» **Goal of the exercise**:
What you hand back must match the records word for word, with no pictures.

» **Excerpts from a dataset**:
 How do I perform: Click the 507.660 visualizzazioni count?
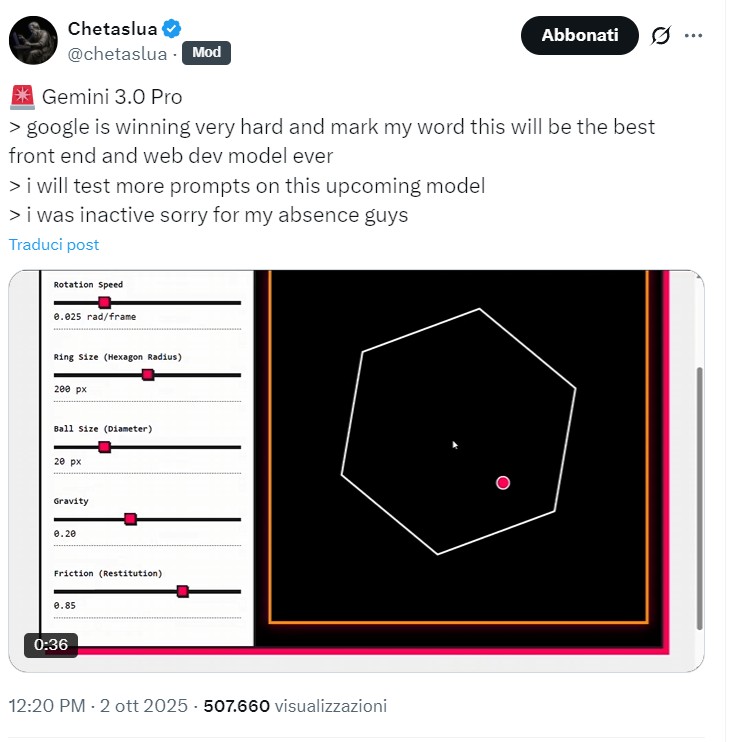coord(294,706)
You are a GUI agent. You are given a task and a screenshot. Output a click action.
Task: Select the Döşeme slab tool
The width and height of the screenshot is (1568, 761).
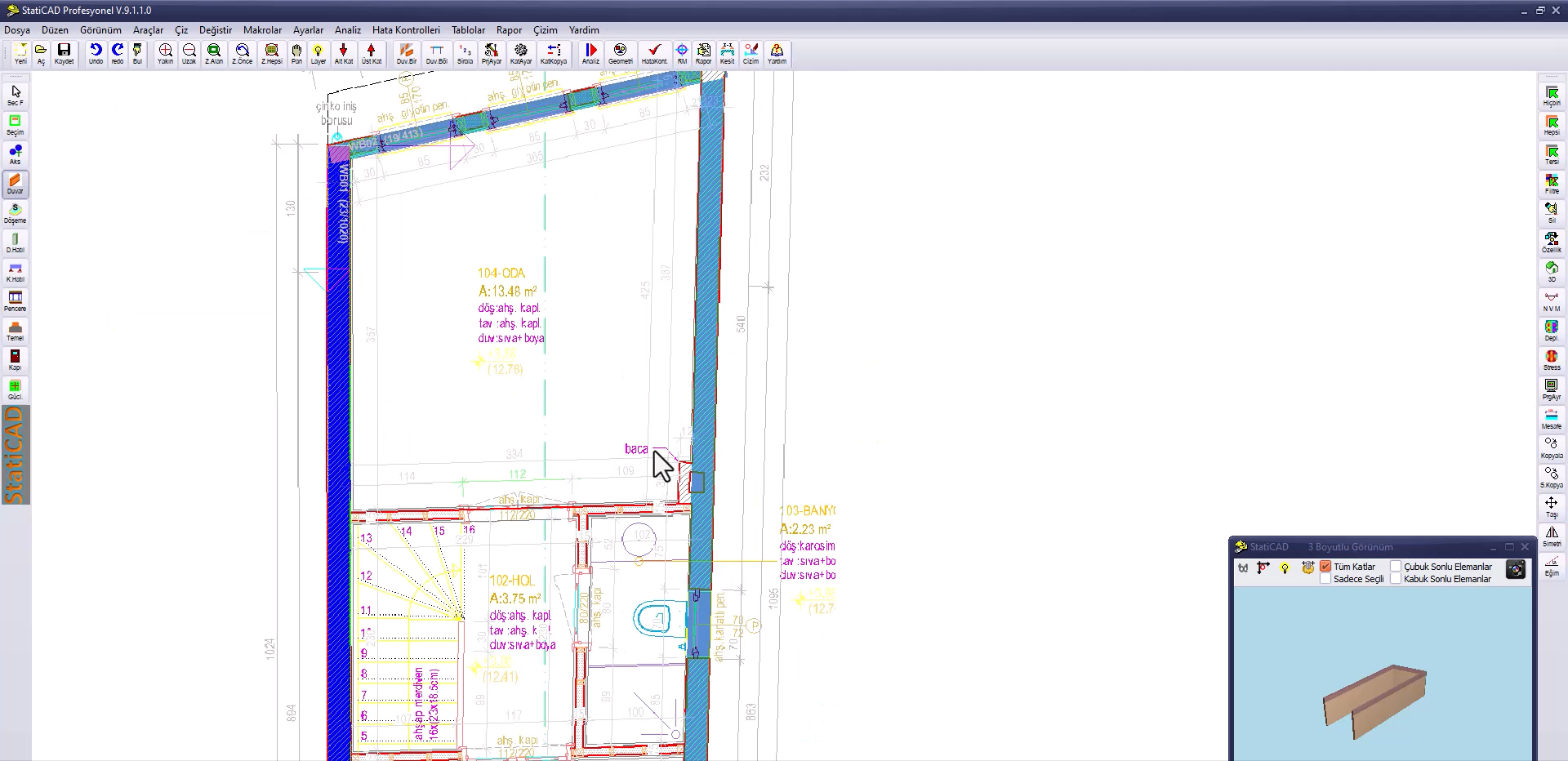[x=15, y=213]
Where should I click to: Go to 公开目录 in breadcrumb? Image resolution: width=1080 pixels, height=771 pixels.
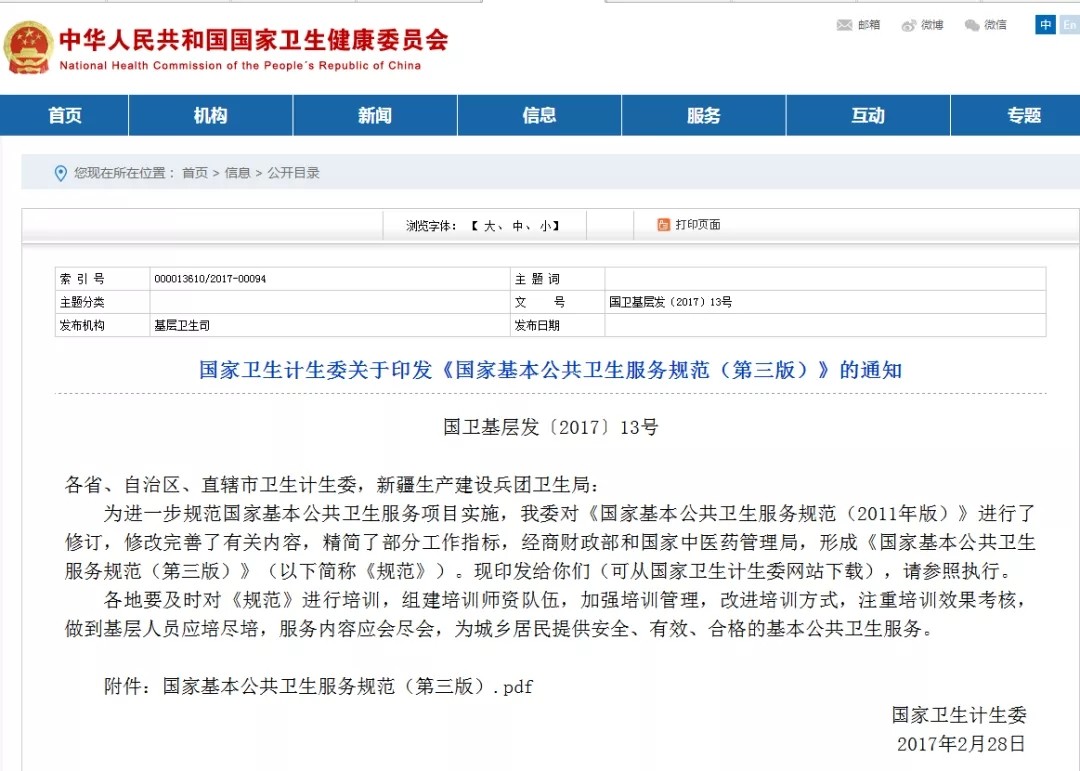click(294, 173)
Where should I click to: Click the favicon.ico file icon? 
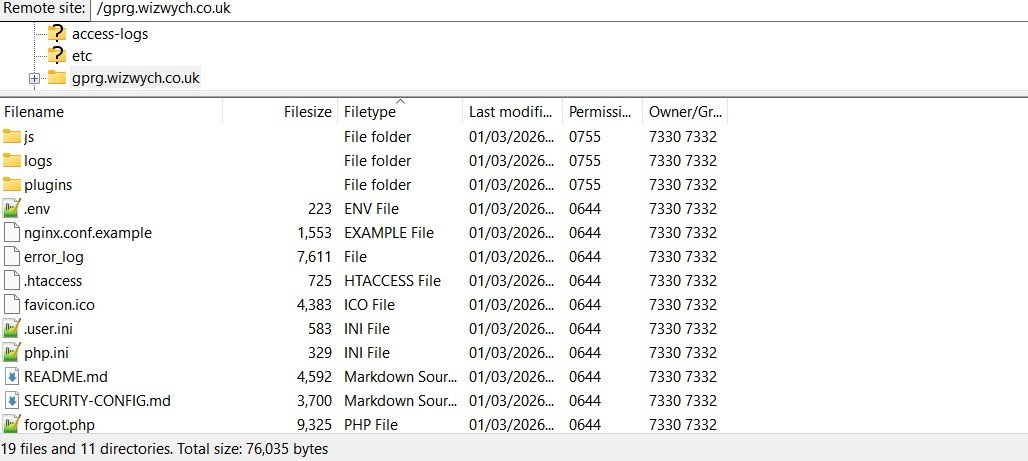coord(12,304)

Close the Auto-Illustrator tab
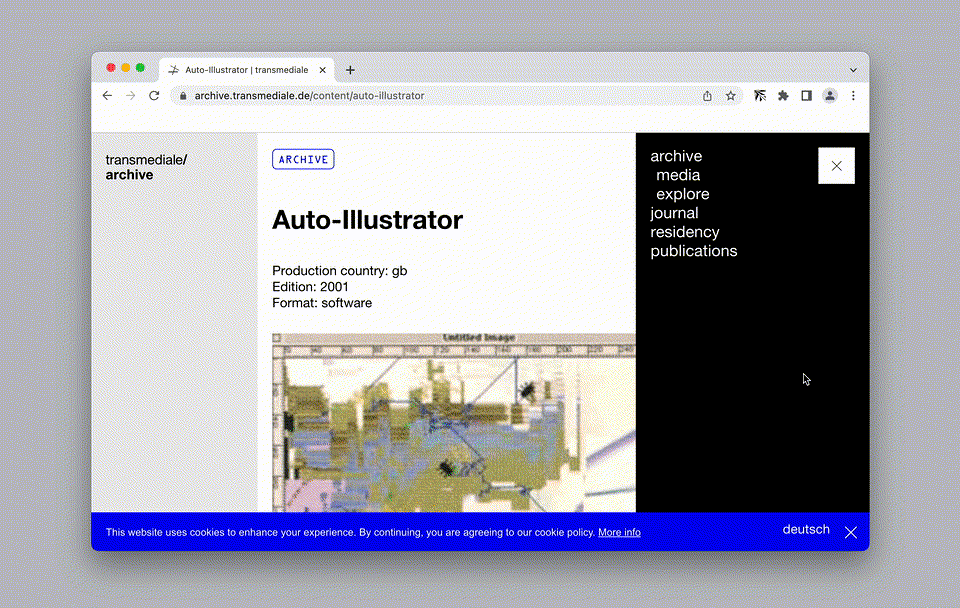(x=323, y=70)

» **Exercise answer**:
 How do I perform: Click the 507.660 visualizzazioni count?
coord(294,706)
You are a GUI agent. You are given a task and a screenshot. Output a click action.
Task: Select the Döşeme slab tool
The width and height of the screenshot is (1568, 761).
[x=15, y=213]
Where should I click to: Go to 公开目录 in breadcrumb? Image resolution: width=1080 pixels, height=771 pixels.
click(294, 173)
Where should I click to: Click the favicon.ico file icon? 
coord(12,304)

Close the Auto-Illustrator tab
(x=323, y=70)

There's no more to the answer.